Jan Baetens, La Lecture

BaetensJan Baetens n’écrit jamais deux fois le même livre. Pourtant, cet essayiste doublé d’un poète – à moins que ce ne soit un poète doublé d’un essayiste – est extraordinairement prolifique. Sa production, très libre, toujours inattendue, explore les sujets et les formes avec une belle gourmandise : le basket, le cinéma, la novellisation, la photographie, les poètes du dimanche, la bande dessinée, le roman-photo, la poésie sonore, la poésie à contraintes, le monde, etc. : autant de sujets qui l’ont, précisément, contraint à écrire.

Cette fois, selon un dispositif particulier, c’est un tableau, ou plutôt deux tableaux jumeaux de Henri Fantin-Latour, qui servent de point de départ à l’élaboration poétique. Il faut dire que ces deux toiles, qui datent pour l’une de 1870 et, pour l’autre, de 1877, semblent en appeler à l’écriture dans la mesure où elles s’intitulent toutes deux La Lecture, comme le recueil de Baetens, et qu’elles mettent en scène deux femmes, l’une faisant à l’autre la lecture à voix haute. Ces deux œuvres, vraiment magnifiques de sobriété, sont reproduites sur la couverture et la quatrième de couverture, comme pour enrober le texte. En outre, deux séries de photos en noir et blanc, dues à Milan Chlumsky, font aux poèmes un second cadre englobant. La première série est consacrée au thème du feu, la seconde au mouvement.

Il n’est pas facile, pour un poème, de dialoguer avec un tableau. Chez la plupart des poètes qui ont tenté l'expérience, le texte navigue sans cesse entre le Scylla de la trop grande proximité, qui rend les mots inutiles, et le Charybde du trop grand éloignement, qui confère aux vers un sentiment de total arbitraire. Jan Baetens a trouvé la juste distance. Ou plutôt, ce qui est encore plus émouvant, il la cherche en permanence, il semble en tout cas sans cesse la chercher : si un poème s’en éloigne davantage, le suivant s’en rapproche aussitôt. Il tourne autour d’un tableau ou de l’autre, il se glisse entre eux : là aussi, en vertu d’un jeu de proximité et d’éloignement, il paraît à certains moments les écarter et, à d’autres, les rapprocher au point de les confondre : certains poèmes nous permettent de reconnaître, grâce à un détail (comme la présence d’un gant), de quel tableau il s’agit ; d’autres poèmes, au contraire, pourraient s’appliquer aussi bien à la version de 1870 qu’à celle de 1877.

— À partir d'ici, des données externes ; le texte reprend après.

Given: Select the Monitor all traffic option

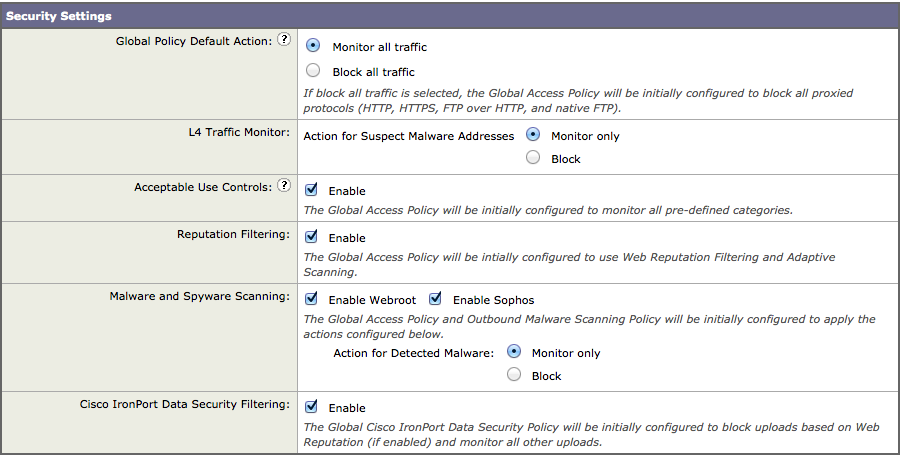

Il faudrait encore commenter les photographies, le rapport entre la peinture et la photographie, entre la photographie et la poésie. Mais un tel commentaire sort tout à fait de ma compétence. Je puis juste dire deux choses. D’abord, les photos semblent s’inscrire dans une plus grande distance vis-à-vis du tableau que les poèmes, mais cela s’imposait sans doute, au vu de la proximité des deux arts en question, tous deux visuels. Ensuite, l’ensemble, indéniablement, est une grande réussite. Un petit bijou.

 

Laurent Demoulin

Jan Baetens, La Lecture, avec des photographies de Milan Chlumsky, Bruxelles, Les Impressions Nouvelles, 2017, 96p.